I disagree. The XML doc would be standardised so once its layout is
learnt u can then use it with any supported language very efficiently.
> > >   The API should simply be generic/extensible from the
> > > start (as we *already have* with Bonobo/D-BUS/ORBit/etc.) and thus
> > > automatically usable from any language with bindings.  One just needs to
> > > get apps to embrace this.  I guess the GNOME Office framework has some
> > > code to make this easy and consistent.
> > 
> > Stuff the bindings - they just create extra work every time a library
> > changes. Say I wanna use VBA - so what ur telling me is that I have to
> Um, hello - you have to write the bindings just for the XML language
> engine to even work.

Only *once* with my proposal. Once that binding is done all suportted
languages will not require separate bindings.

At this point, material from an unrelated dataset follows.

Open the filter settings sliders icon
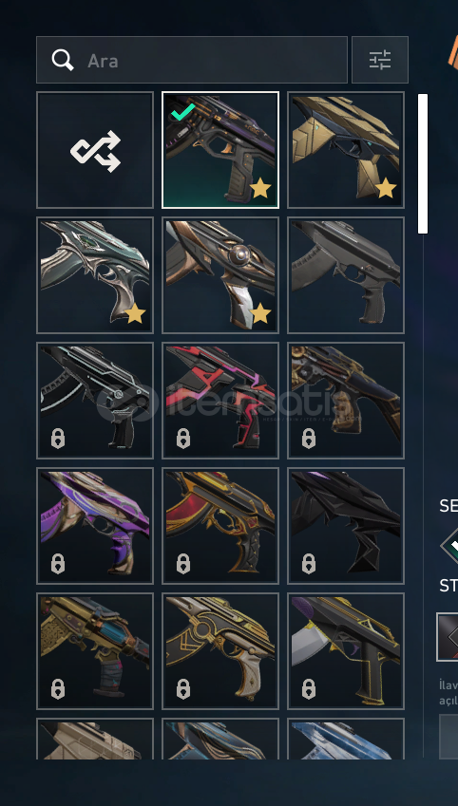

> > create a whole new interpreter for VBA complete with all the necessary
> > language bindings - thats crack. A simple generic scripting interface
> Ya, except, that's exactly what you're asking for.  A language binding
> that somebody has to write just to get JavaScript/VBA in GNOME.  Your
> method not only requires that binding, but *also* some kind of hacked up
> XML document type do... well, something.  Not sure what, since it isn't
> needed to do anything.

Write once and use with any language = much less work/effort. The XML
provides standardisation as opposed to propriety layouts using different

> > with syntax defined by XML is a quick and easy way to getting integrated
> > scripting into Gnome with the least overhead. The only objects that the
> > scriptiong language should use are bonobo and/or glade.
> A simple, generic scripting interface *doesn't need XML*.  The scripting
> interface would be an API that applications would use to expose
> functionality to the scripts, be in inprocess plugins or out-of-process
> remote-activation kinds of things.
> You'd have to write glue no matter what.  Whether that glue be to some
> kind of weird XML-language-wannabe or a real language that actually
> exists is irrelevant.  And all you'd have to do is add a little bit of
> glue to the script interface library and all applications would
> automatically have full support from the new language.

Only the XML bindings need glue so again write once only. New languages
just need an XML language definition - no glue or bindings required.